His comments will "reignite the row" over bans on veils, says the Daily Telegraph, which points out that more than a dozen NHS hospitals have previously prohibited staff from wearing a full veil when dealing with patients.

"A number of Conservative MPs want the government to consider a full ban on the veil," adds the newspaper.

Cameron's remarks came as the government revealed a series of measures aimed at preventing radicalisation, including outlawing gender segregation during meetings in public buildings.

Today, Education Secretary Nicky Morgan will announce plans to force schools to stop pupils from travelling overseas to fight with extremist groups such as Islamic State. One measure under consideration is obliging schools to inform local authorities if pupils are absent without explanation.

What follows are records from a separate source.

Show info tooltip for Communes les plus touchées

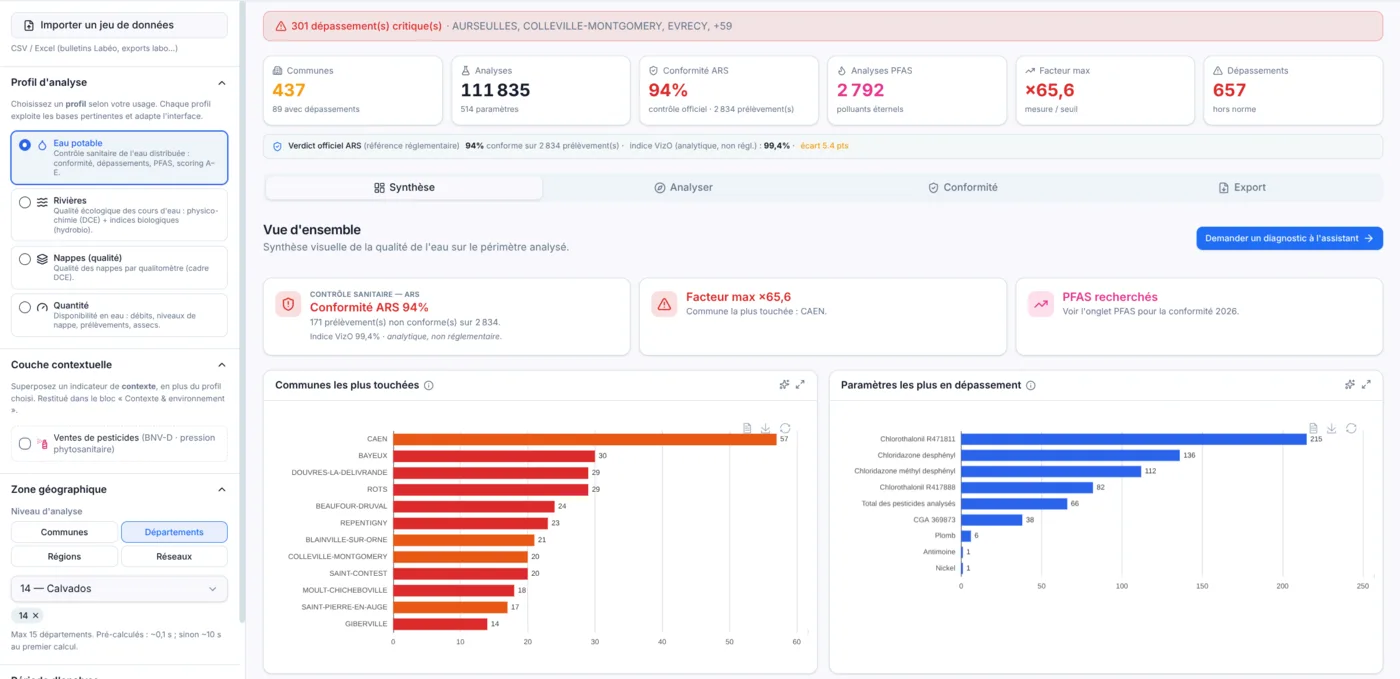(429, 385)
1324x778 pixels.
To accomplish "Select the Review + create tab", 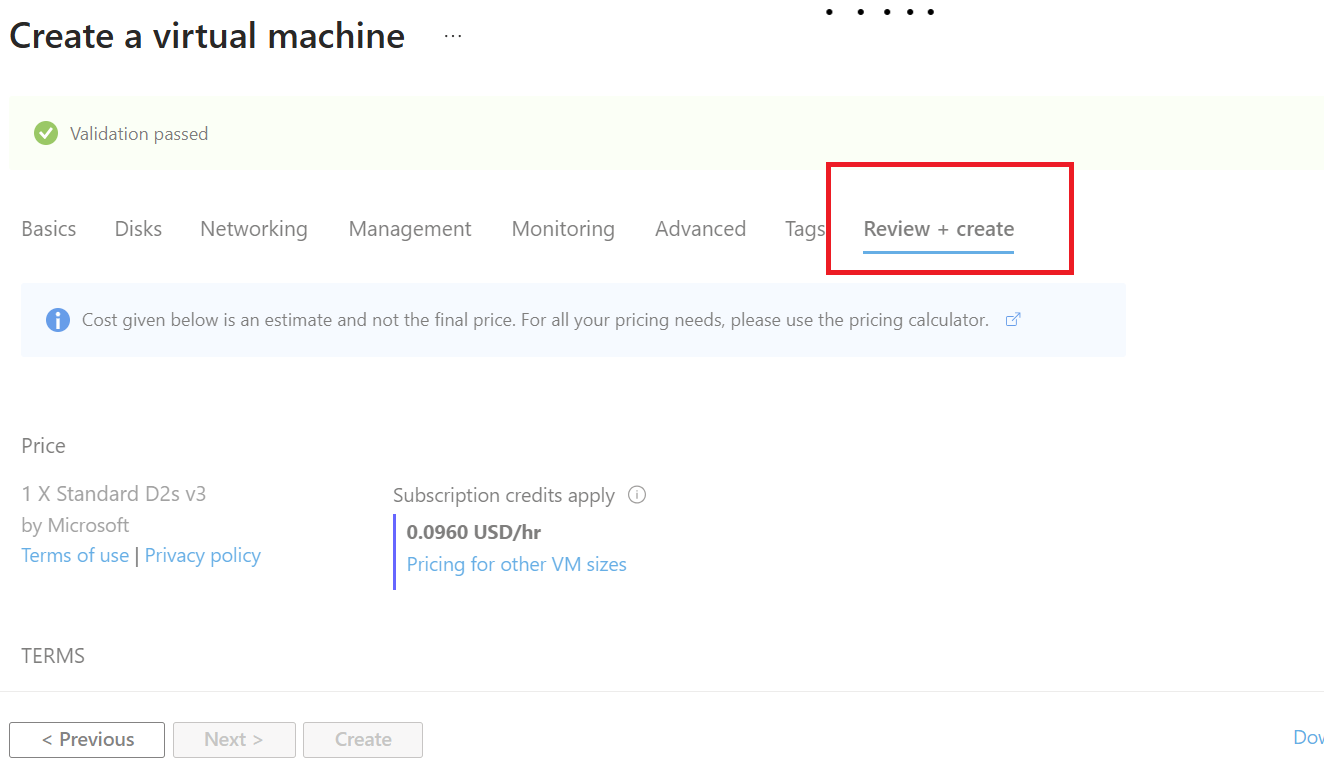I will (x=938, y=229).
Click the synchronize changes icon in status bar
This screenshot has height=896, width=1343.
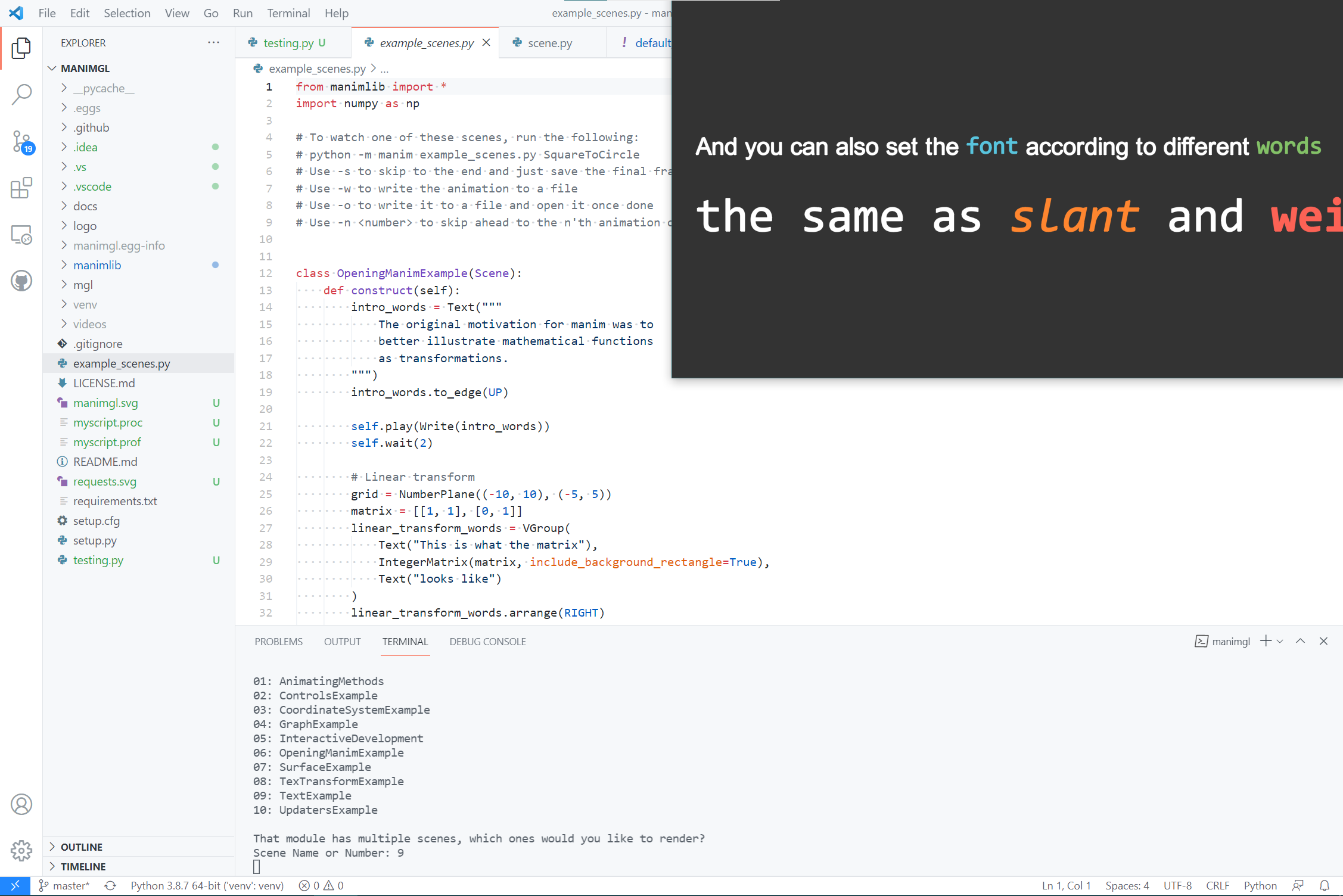pyautogui.click(x=110, y=886)
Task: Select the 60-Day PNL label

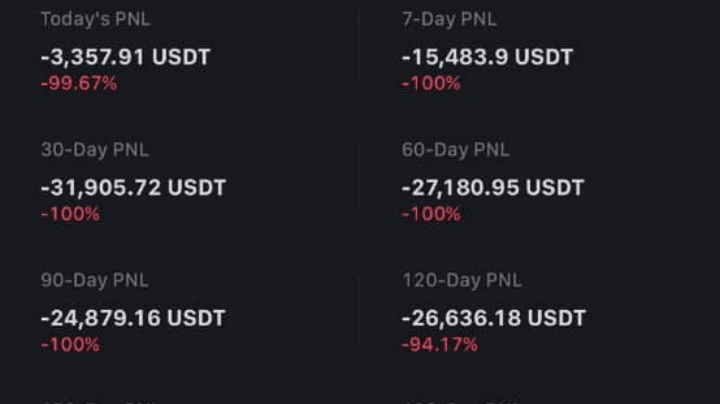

Morgan is also launching a website for parents and teachers that warns about possible signs that children are being targeted, such as "excessive time spent online or on mobile phones" and a "susceptibility to conspiracy theories and a feeling of persecution".

Meanwhile, the Prime Minister's threat to deport Muslim women who fail English language tests after coming to the UK on spousal visas has come under fire from critics. Labour's shadow home secretary, Andy Burnham, described it as a "clumsy and simplistic" approach that could end up stoking extremism.